The Mod Squad is an American crime drama series, originally broadcast for five seasons on ABC from September 24, 1968, to March 1, 1973. It starred Michael Cole as Peter "Pete" Cochran, Peggy Lipton as Julie Barnes, Clarence Williams III as Lincoln "Linc" Hayes, and Tige Andrews as Captain Adam Greer. The executive producers of the series were Aaron Spelling and Danny Thomas.

The counterculture police series earned six Emmy Award nominations, four Golden Globe nominations plus one win for Peggy Lipton, one Directors Guild of America Award, and four Logies. In 1970, the second-season episode, "In This Corner . . . Sol Alpert," script by Rita Lakin and Harve Bennet, was nominated by the Mystery Writers of America for an Edgar Award in the category of Best Mystery Teleplay, losing to the TV-Movie Daughter of the Mind.  In 1997, a 1970 episode "Mother of Sorrow" was ranked #95 on TV Guide's 100 Greatest Episodes of All Time.

Plot

They were The Mod Squad ("One black, one white, one blonde"), described by one critic as "the hippest and first young undercover cops on TV". Each of these characters represented mainstream culture's principal fears regarding youth in the era: long-haired rebel Pete Cochran (Cole) was evicted from his wealthy parents's Beverly Hills home, then arrested and put on probation after he stole a car; Lincoln Hayes (Williams), who came from a family of 13 children, was arrested in the Watts riots, one of the longest and most violent riots in Los Angeles history; flower child Julie Barnes (Lipton), the "canary with a broken wing," was arrested for vagrancy after running away from her prostitute mother's San Francisco home; and Captain Adam Greer (Andrews) was a tough but sympathetic mentor and father figure who convinced them to form the squad.

The concept was to take three rebellious, disaffected young social outcasts and convince them to work as unarmed undercover detectives as an alternative to being incarcerated. Their youthful, hippie personas would enable them to get close to the criminals they would investigate. "The times are changing," Captain Greer explained. "They can get into places we (the regular police) can't." Examples included their infiltrations of a high school to solve a teacher's murder, of an underground newspaper to find a bomber, and of an acting class to look for a strangler who was preying on blonde actresses.

- - - - - - -

Things to do
- 1) Rewrite the paragraph of the Mod Squad text that begins "The concept was to take" as a short bulleted list, keeping its main facts.
- 2) Reproduce the stretch of the Mod Squad text from "The concept was" through "on blonde actresses.".
- 3) Continue the text about The Mod Squad, starting after its final sentence.

Provided data
- - - - - - -

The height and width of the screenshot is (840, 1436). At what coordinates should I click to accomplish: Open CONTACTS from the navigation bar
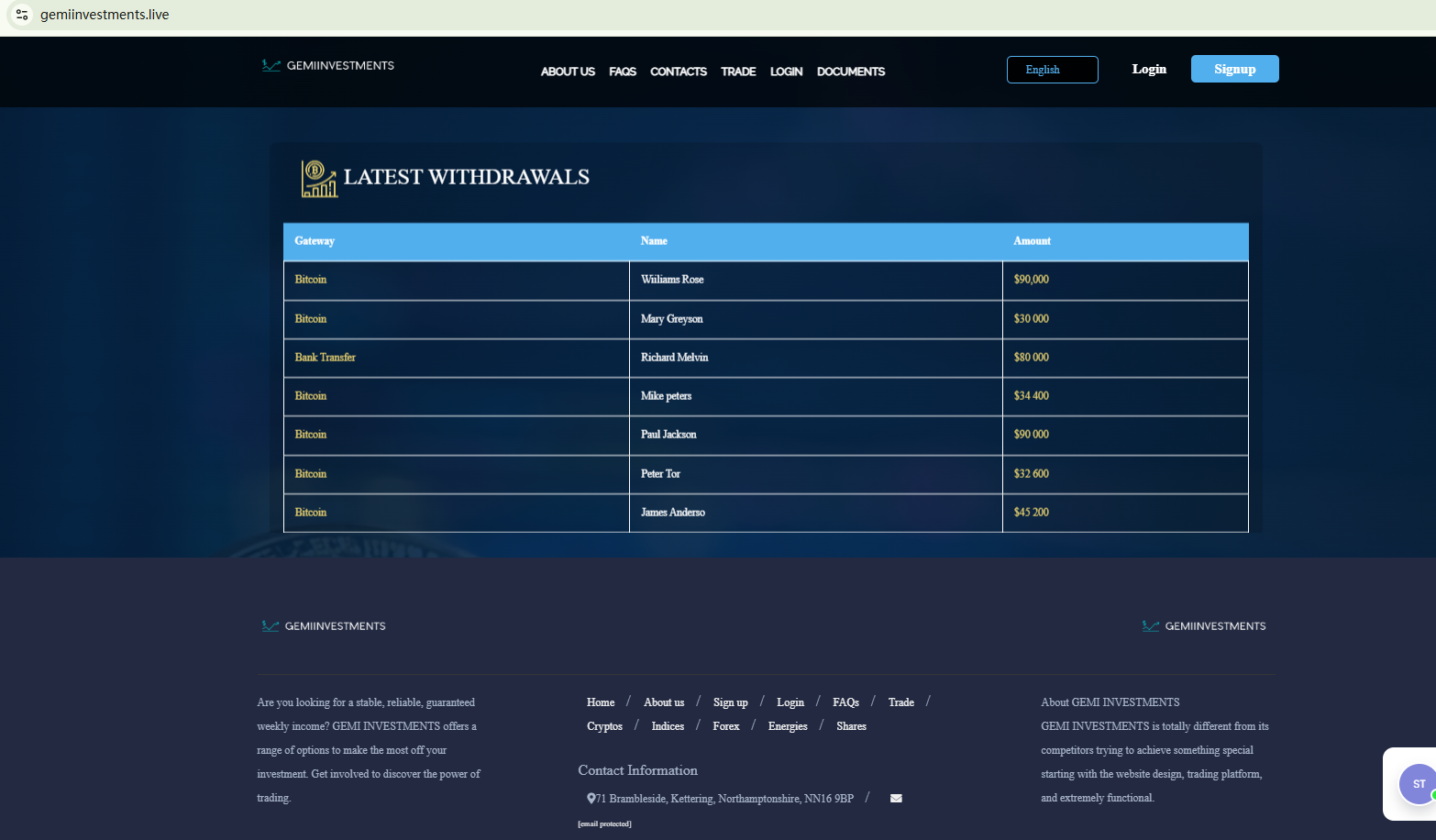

- - - - - - -

Answers in order
- 1)
- Three rebellious, disaffected young social outcasts were persuaded to work as unarmed undercover detectives instead of being incarcerated.
- Their youthful, hippie personas let them get close to the criminals they investigated. Captain Greer said they could get into places the regular police couldn't.
- Their cases included infiltrating a high school to solve a teacher's murder, an underground newspaper to find a bomber, and an acting class to find a strangler preying on blonde actresses.

- 2)
The concept was to take three rebellious, disaffected young social outcasts and convince them to work as unarmed undercover detectives as an alternative to being incarcerated. Their youthful, hippie personas would enable them to get close to the criminals they would investigate. "The times are changing," Captain Greer explained. "They can get into places we (the regular police) can't." Examples included their infiltrations of a high school to solve a teacher's murder, of an underground newspaper to find a bomber, and of an acting class to look for a strangler who was preying on blonde actresses.

- 3)
More than a year before the release of the film Easy Rider, The Mod Squad was one of the earliest attempts to deal with the counterculture. Groundbreaking in the realm of socially relevant drama, it dealt with issues such as abortion, domestic violence, child abuse, illiteracy, slumlords, the anti-war movement, illegal immigration, police brutality, student protest, sex education, soldiers returning from Vietnam and PTSD, racism, euthanasia, and the illegal drug trade. Spelling intended the show to be about the characters's relationships, and he promised that the Squad "would never arrest kids...or carry a gun or use one."

The show was loosely based on creator Bud "Buddy" Ruskin's experiences in the late 1950s as a squad leader for young undercover narcotics cops, though it took almost 10 years after he wrote a script for the idea to be green-lighted by ABC Television Studios.

Impact
The shows Star Trek (1966–69), I Spy (1965–68), The Bill Cosby Show (1969–71), Room 222 (1969–74), Mannix (1967–75), Mission: Impossible (1966–73), Julia (1968–71), The Flip Wilson Show (1970–74), and The Mod Squad (1968–73) were among the first programs to feature African-Americans as stars since the stereotyped roles of Amos 'n' Andy and Beulah (ABC, 1950–53). Significantly, The Mod Squad presented an African-American character (Linc) as being on an equal footing, as roles went, to the Caucasian characters (Barnes and Cochran). In one Mod Squad episode, the script called for Linc to give Barnes a "friendly kiss". Since the first interracial kiss on an American television show was in 1968, this was still fairly new territory in popular culture. The studio was frightened of a negative public reaction, so they asked Spelling to cut it:

"You can't do that," I was told. "You can't have a black man kissing a white girl." I won and ABC agreed to let it in, but they warned me I'd receive thousands of complaint letters. I didn't get one.

Linc's famous "solid" and "keep the faith" were among the current-day slang used on the show, which included "pad", "dig it", and "groovy."

The "kids" traveled in Pete's famous "Woody", an old green 1950 Mercury Woodie station wagon, until it burned up in a fire after going over a cliff during a chase at the end of the second-season episode "The Death of Wild Bill Hannachek".

Among the series guest stars were Spelling's ex-wife Carolyn Jones, Leslie Nielsen, William Windom, Ed Asner (three episodes in three different roles), Vincent Price, Sammy Davis Jr. (three episodes in three different roles), Andy Griffith, Joe Don Baker, David Cassidy, Richard Pryor, Lee Grant, Richard Dreyfuss (two episodes in two different roles), Jo Van Fleet, Tom Bosley, Marion Ross, Danny Thomas (as well as being co-executive producer of the show), Tyne Daly (two episodes in two different roles), Anthony Geary, Sam Elliott, Martin Sheen, Desi Arnaz Jr., René Auberjonois, Stefanie Powers, Robert Reed, Cesar Romero, Meg Foster (two episodes in two different roles), Jack Cassidy, Tony Dow, Vic Tayback, Fritz Weaver, Harrison Ford (uncredited role), Clint Howard, Louis Gossett Jr., Sugar Ray Robinson, Bobby Sherman (two episodes in two different roles), Billy Dee Williams, Victor Buono, Jim Backus, Fernando Lamas, Cleavon Little, Daniel J. Travanti (three episodes in three different roles), Barbara McNair and Rodolfo Hoyos, Jr. (three episodes in three different roles).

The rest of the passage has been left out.